The Biden administration announced more than $1 billion in federal COVID-19 relief funds for hundreds of community development lenders on Tuesday in a bid to bolster local economies and small businesses struggling in the aftermath of the epidemic.
Vice President Kamala Harris announced the Treasury had awarded $1.25 billion to 863 community development financial institutions to provide capital to small businesses, particularly in underserved communities, at a press conference at the Eisenhower Executive Office Building in Washington, D.C., with Treasury Secretary Janet Yellen by her side.
Harris told reporters that as the United States recovers from the coronavirus epidemic, they can now see how the health crisis highlighted weaknesses, fractures, and failures in the American economy while exacerbating disparities.
“And so when we took office, President Joe Biden and I knew that more than repair we must reimagine our economy,” she explained.
“Small businesses, of course, are at the centre of this reimagining.”

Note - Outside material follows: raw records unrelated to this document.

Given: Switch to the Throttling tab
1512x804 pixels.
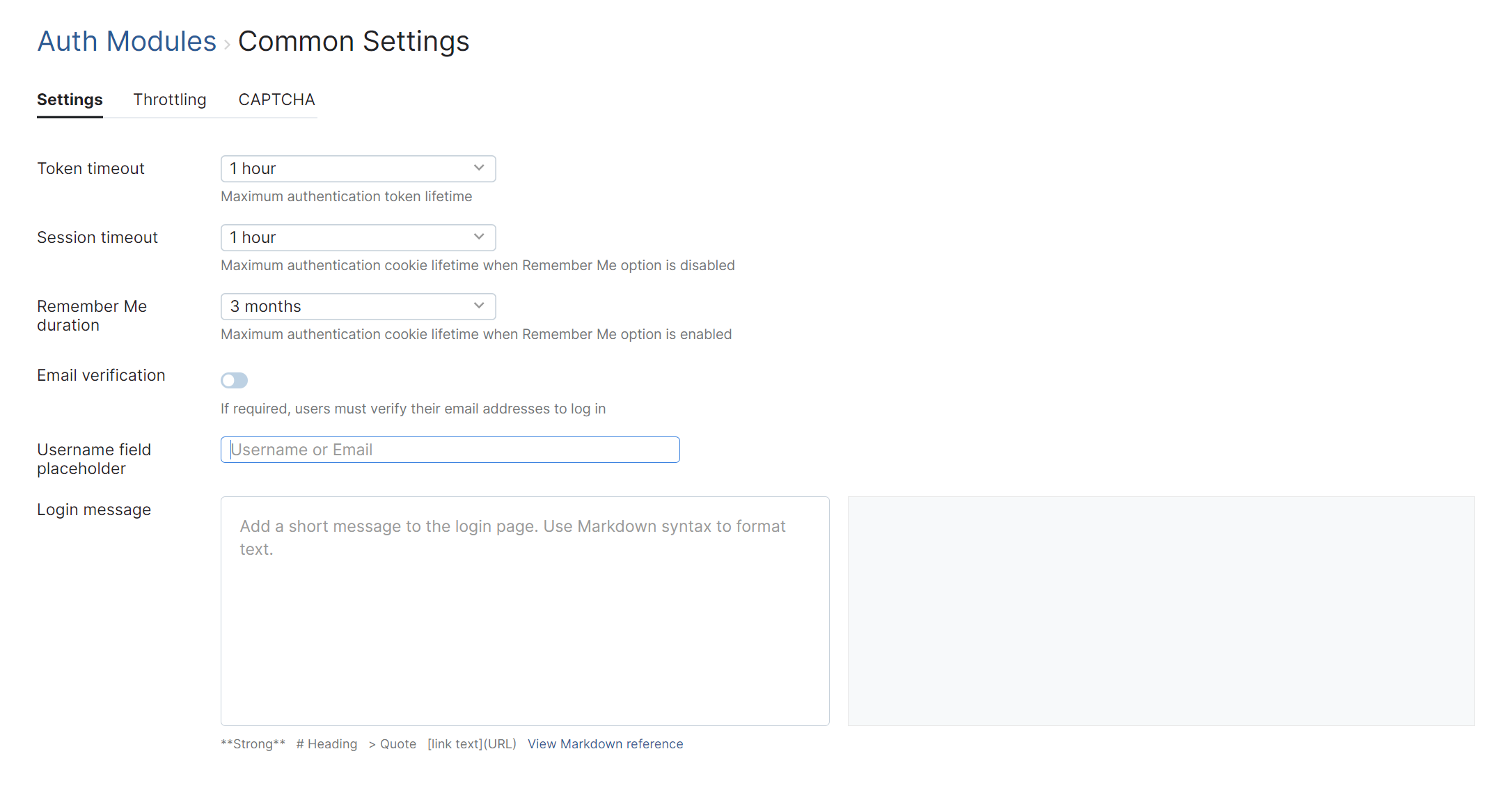Looking at the screenshot, I should click(170, 100).
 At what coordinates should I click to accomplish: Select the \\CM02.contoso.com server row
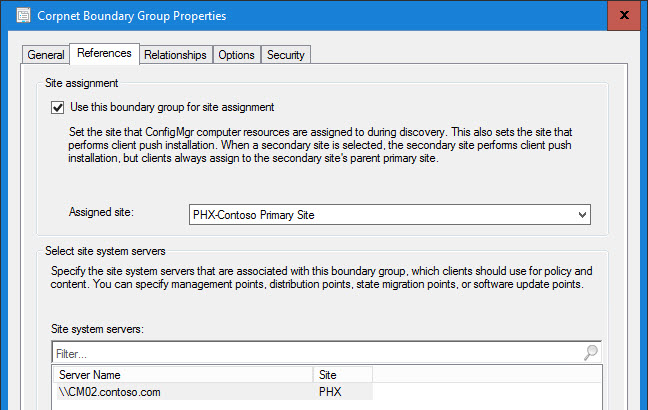(180, 392)
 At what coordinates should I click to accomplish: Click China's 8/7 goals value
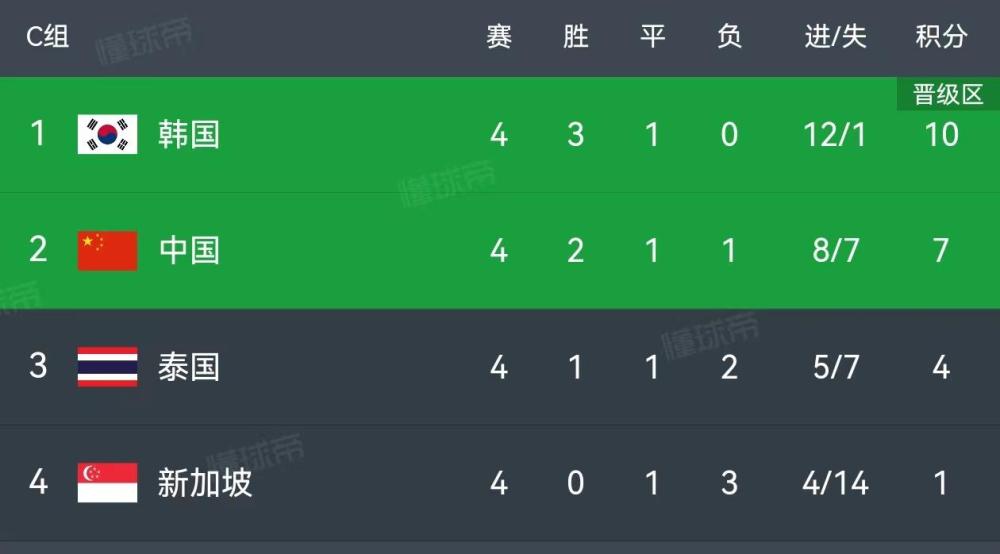coord(835,251)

She stated that small companies are critical to the future of the United States and that they require more than just assistance right now; they require money.
The Treasury said in a statement that the grants will be made available through its CDFI Rapid Response Program to provide that capital for CDFIs to respond to the challenges communities, especially underserved communities, face due to the pandemic.
The grants, which are to be rapidly distributed, will be used to support financial products and services, development services and certain operational activities as well as allow the CDFIs to build capital reserves and loan-loss reserves, according to the Treasury.
By distribution, 339 organizations in major urban areas will receive $478.7 million, 277 in small urban areas will receive $414.2 million and 245 in rural areas will receive 353 million. Among the recipients include 58 organizations that are committed to invest in Native American, Native Alaskan and Native Hawaiian communities.
Nearly $600 million will go to loan funds with another $400 million to credit unions, the Treasury said, adding $267 million will be for banking entities and less than $10 million will be in venture capital funds.
Harris said traditional banks and lenders have not always seen or understood the vision of small businesses run by women and by people of color in low-income communities, but community lenders “were founded to see that vision.”
“Community lenders understand the value of providing access to capital directly to communities and because they do they add value to those communities and by extension to our entire nation, which is why our administration is making a big investment in community lenders and actively working to increase community lending capacity,” she said.
Yellen said that by serving areas that the financial sector has historically overlooked, the community development financial institutions lift up the entire economy, and Tuesday’s announcement may lead to an additional $10 billion in investment as every dollar injected into these community lenders “catalyzes” eight more in the private sector.
“This is just the beginning,” she said.